Approaching the Tipping Point

by Bhaswati Bhattacharya

Yoga succeeded by suppressing its authentic core of use as a medical system and eliminating yoga as a medical system in its teaching to the West, focusing on wellness and mental calm. Yoga also eliminated its core spiritual connection and focused on tangible practices such as postures, breathwork, and meditation, using fashion and fitness branding to achieve clout. The yoga audience today spends $75 billion for yoga mats, cushions, blocks, and ropes,  uplifting clothes, music, accessories, and publications.

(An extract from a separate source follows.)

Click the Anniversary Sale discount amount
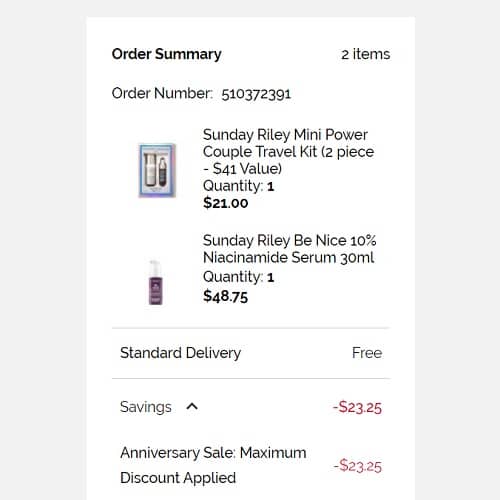Image resolution: width=500 pixels, height=500 pixels. click(357, 466)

Few discuss the authentic anatomy-physiology used by yogis to understand and heal the diseases of the body using subtle energies as its cornerstone. Those who do venture beyond the acrobatics of aasana (not asaana) pose competitions into the inner space discuss shockras, not cakras – the wheels of circulating energy that provide bioelectric and electromagnetic currents in the body. They chant mantras emphasizing the importance of Sanskṛt, but cannot distinguish the four ‘d’ sounds, or the differences between voiced and unvoiced, aspirated and unaspirated consonants. Yet, yoga concerts and chanting gatherings are more popular in the West than they are in India.


The real problem with preserving ancient Bharatiya sciences lies in the unspoken bias against them by Indians schooled in today’s “universities,” which notably do not represent the universe of wisdom but rather a biased westernized view. The top schools in India embrace modern sciences and western scholars’ work in the arts.

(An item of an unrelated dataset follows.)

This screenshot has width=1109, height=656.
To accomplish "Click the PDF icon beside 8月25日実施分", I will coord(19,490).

It is not money but mindset that is needed to catapult Traditional Bharatiya Sciences such as Ayurveda into the mainstream. 

Riddled with hinduphobia, hindumisia, and unresolved dissonance between eurocentric abrahamic capitalist concepts, the works of authority that young Indians learn today separate them quickly from their great-grandparents’ world view.  Today’s scholars systematically ignore the evidence in the most ancient knowledge systems known to humans in this universe, asking for proof of modern relevance, while never questioning the faulty experiments of the past 50-70 years that have multiple limitations and disputes among its own scholars.

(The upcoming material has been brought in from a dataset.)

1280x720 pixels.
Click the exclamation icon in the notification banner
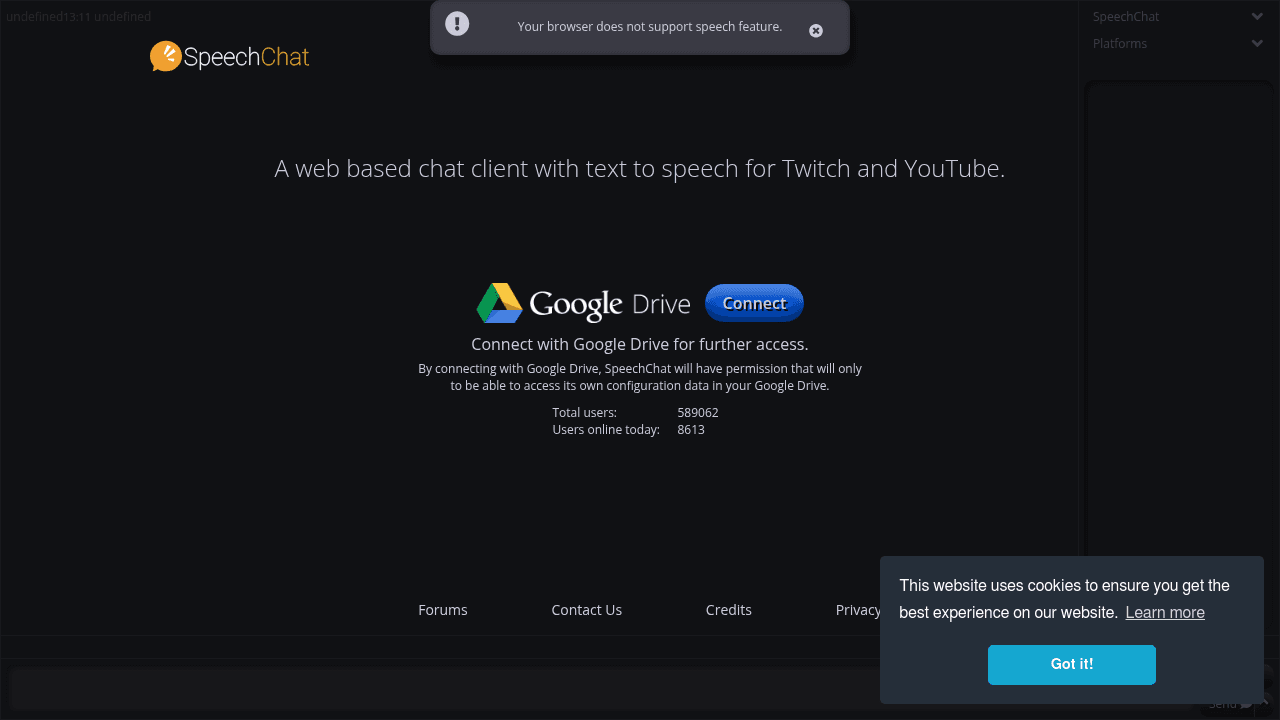pos(457,23)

Sadly, Ayurveda has been bludgeoned by its own children who have descended through time and are alive today, simply because their forefathers used ayurveda. The true science and wisdom of ayurveda is whispered only by a few thousand experts who resonate with Nature and the seamless web of sciences that interrelate the patterns of Nature with the realities of our own human healing.


These true experts understand the challenge of conveying ancient wisdom in the modern day. Due to misguided school-based education by dangerously-uninspired teachers, children have poor learning abilities. Human perception and competence must be cultivated in order to understand how Ayurveda connects the world around us. A few wisemen still live who can discern the order in which to teach any individual, the language that must be used, and the techniques that close the mind. These true teachers understand the power of non-sexual intimacy, that is needed to heal and open the mind to learning. These wisemen understand the power of light and sound, and how our daily rituals if imbalanced disconnect us from understanding how to use subtle energy to receive and communicate.  The use of attuned dinacharya and rtucharya can realign our senses with proper subtle perception and open our minds.


Unfortunately, we cannot force modern society to respect Nature, and prioritize it over technology toys, easy food, free disconnected sex online, or the increasing recreational drug community. If people are not ready, the wiseman cannot teach. They cannot translate or adapt ancient sciences into the infantile, dumbed-down language of current modern sciences. Reductionism and fractionated disciplines lost the patterns and trends that are only seen when looking beyond one’s own defined, limited specialty of expertise.


How can the amazing reproducible and logical science of plants’ growth, harvest, and medicine-making for healing of incurable diseases be translated into the senseless and robotic concepts of biochemistry and cell biology of the modern day, which lack connection to the rest of the world? Most biochemistry is an artifact of experimenting with models or looking at dead cells. They rarely follow models in nature or keenly observe the  actions of other organisms in their native environments. Self-proclaimed experts in science and modern ayurveda fail to piece together the basic concepts of ayurveda because they cannot perceive beyond the paralyzed techniques of their discipline. They cannot heal their own misperceptions that prevent clean profound perception, and thus they cannot provide a proper interface for using ayurveda optimally with the patients who most need it.

In the end, the scientists have the most closed minds because they are not open to the possibilities proposed in Ayurveda. They then propagate their ignorant skepticism to the media and to the common public. Ayurvedic wisemen must overcome the closed-mindedness of modern society, or they will die with their knowledge.  Fortunately, there are many open minds who are discovering the emperor of science has no clothes and everyone is blindly pretending it does. They are waking up and embracing the logic, elegance, and timeless wisdom of yoga and Ayurveda.

The South Asia Times Columnist Dr. Bhaswati  Bhattacharya is a Fulbright Specialist 2018‐2023 in Public Health and Clinical Asst Professor of Medicine, Weill Cornell Medical College, New York. Her bestselling book Everyday Ayurveda is published by Penguin Random House.